From the Pacific Northwest to the southern state of Florida.
We took our time traveling over countless miles and wandering through fourteen states to reach our final destination of Tampa, Florida. When we left Washington on September 21st, we had a goal of reaching the Tampa area by the first part of March.
Many would say, that is a long time to travel across country, but when you live on the road — it is just one day at a time, one destination at a time, one mile at a time. You will have specific dates and specific locations you need to incorporate into your plans, you then decide to either beeline it or take your sweet time getting there while enjoying the journey to the destination. That is what we did.
We had a few specific destinations on the route we wanted to visit, otherwise our plans were based on a whim of where to next. As usual, weather played a big role, often dictating changes to our routes.
As we got closer to the final destination, I noticed travel fatigue started to hit and a deep desire to just reach our last stop took hold. I was ready to just stay put.
Since I wasn't sure when exactly we would reach a destination, I wasn't able to plan too far ahead. Unfortunately, that meant it has been more difficult to find places to stay as we got closer to Florida. It was still Snowbird Season, meaning most places were full. I knew I was taking a huge chance, but sometimes life is not always planned.

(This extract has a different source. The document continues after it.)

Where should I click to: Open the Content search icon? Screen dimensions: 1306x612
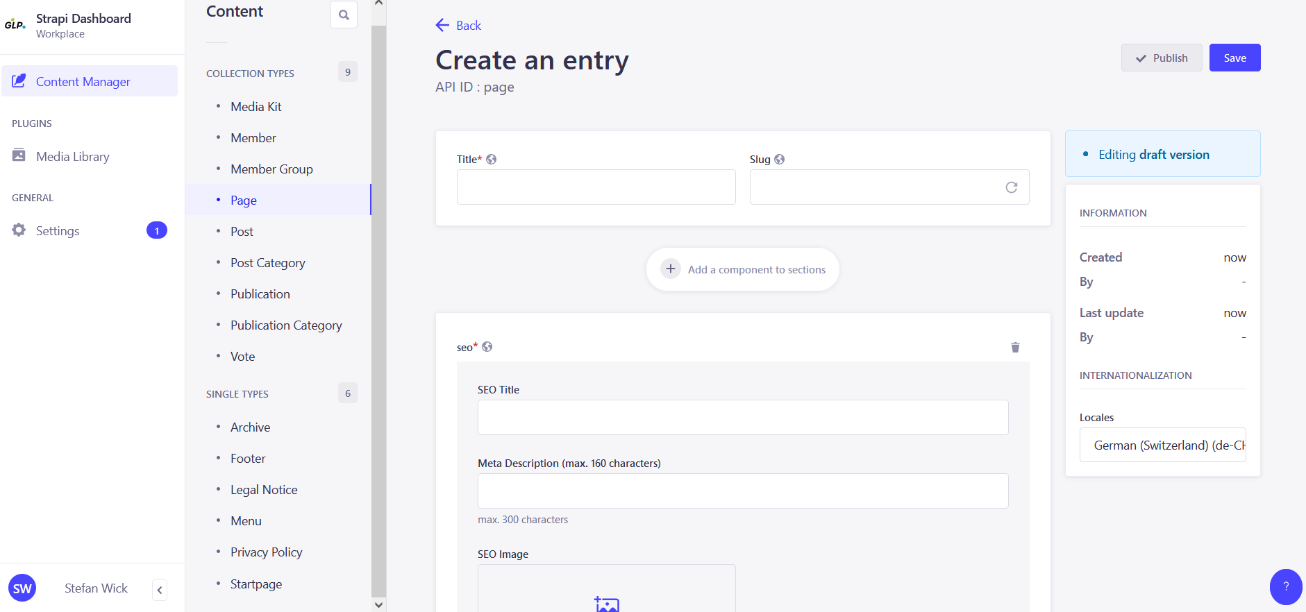344,14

I just had to go on faith that we would find something or accept that we would spend a lot of nights in truck stops.
Gems Along the Way
The route from Washington to Florida had some beautiful twists and scenic turns. We picked up a National Park Passport and made it goal to get as many stamps as possible, not sure why we didn't discover it sooner. We journeyed back in time visiting historical places.
And, we discovered new campgrounds that became favorites.
Curt Gowdy State Park - Wyoming
This gem of a park is nestled in the foothills just west of Cheyenne and on the edge of Medicine Bow National Forest. The campgrounds are spread out with a focus on the lake and reservoir. In the summer, I imagine the lake is bustling with activities while the loud hum of boats and jet skies fill the air, but in the Fall, it was peaceful and quiet. A relaxing oasis that fed the soul with gentle quietness.
Some of the sites come with electricity only, a few with electricity and water, and the rest provide no service. There is no dump station in the park, so keep that in mind. There are bathrooms (vault toilets) spread throughout the park providing the basic needs. The sites are spread out so neighboring sites are nearby but not close. The sites come with a priceless feature no matter the location - A VIEW. Whether it is a view of the lake or the surrounding hills, nature provides a beautiful show.
There are a variety of trails weaving the way around the park, an invitation to stroll and enjoy each step. Cruise around on a bike to explore the many offerings within the park or enjoy the solitude of floating on the lake in a canoe or small boat. No matter how you experience Curt Gowdy State Park, it will be a memory to cherish for a lifetime. Visit the website.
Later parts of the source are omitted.